SELECTION:
.....

Now there’s a whole new crop of political shows in late-night television, whether it’s John Oliver on your network or Samantha Bee or Trevor Noah or Seth Meyers, who’s gotten very political. Do you view what you do as the same as what those hosts do, or do you feel like you’re doing something different?

Oh, fuck yes. I mean, what I do is more like them than say, Dancing With the Stars. And look, I’m not the biggest expert on those shows because, like the people who do those shows, who would probably tell you the same thing, we don’t generally watch each other’s shows, because it’s not a great idea to do that. You don’t want some idea to seep in by osmosis. I don’t know if the other shows do what I do, which is have someone on my staff watch those shows so that if there’s any joke, like in a monologue, that’s been done by somebody else that week, I’ll just not do it. I don’t like when I see jokes that I’ve done pretty much done on another show. I’m not saying they ripped it off deliberately, sometimes comedy writers have the same thought. But we do go to great pains to make sure that we don’t repeat something. But we don’t usually repeat anything, because I think that we have a completely different point of view. I think those shows, I’m sure they’re funny, but they have a very reliable point of view. It’s a point of view that will never make anyone in their completely liberal audiences do anything but clap like seals. And that’s not what I’ve ever been interested in doing. And I’m a liberal too, but liberals are unfortunately often wrong also. Not nearly as much as conservatives, but they need to be told when they are wrong. And I don’t think those people are ever interested in challenging their audience.

You finally got President Obama to come on your show last fall after he’d appeared on seemingly every other show.


Why do you think it took him to long to come around to the idea of sitting down with you?

.....

PROVIDED DATA:
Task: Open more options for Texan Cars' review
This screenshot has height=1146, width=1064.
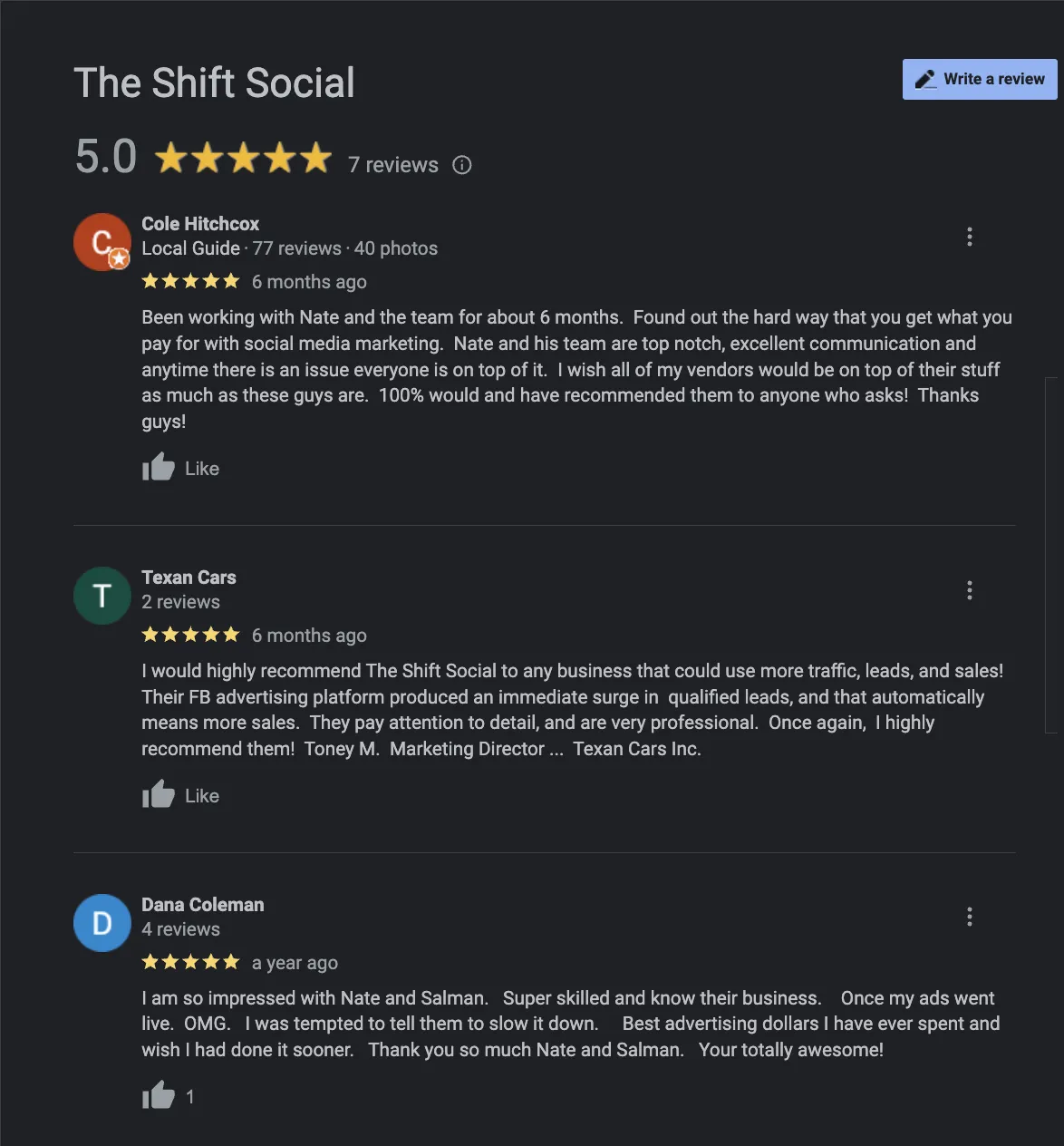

.....

PROBLEM REQUIREMENTS: Repeat the part of the late-night shows interview between "Now there’s a" and "doing something different?", inclusive, swapping "network" for "channel". The data comes from a separate source.

TASK ANSWER:
Now there’s a whole new crop of political shows in late-night television, whether it’s John Oliver on your channel or Samantha Bee or Trevor Noah or Seth Meyers, who’s gotten very political. Do you view what you do as the same as what those hosts do, or do you feel like you’re doing something different?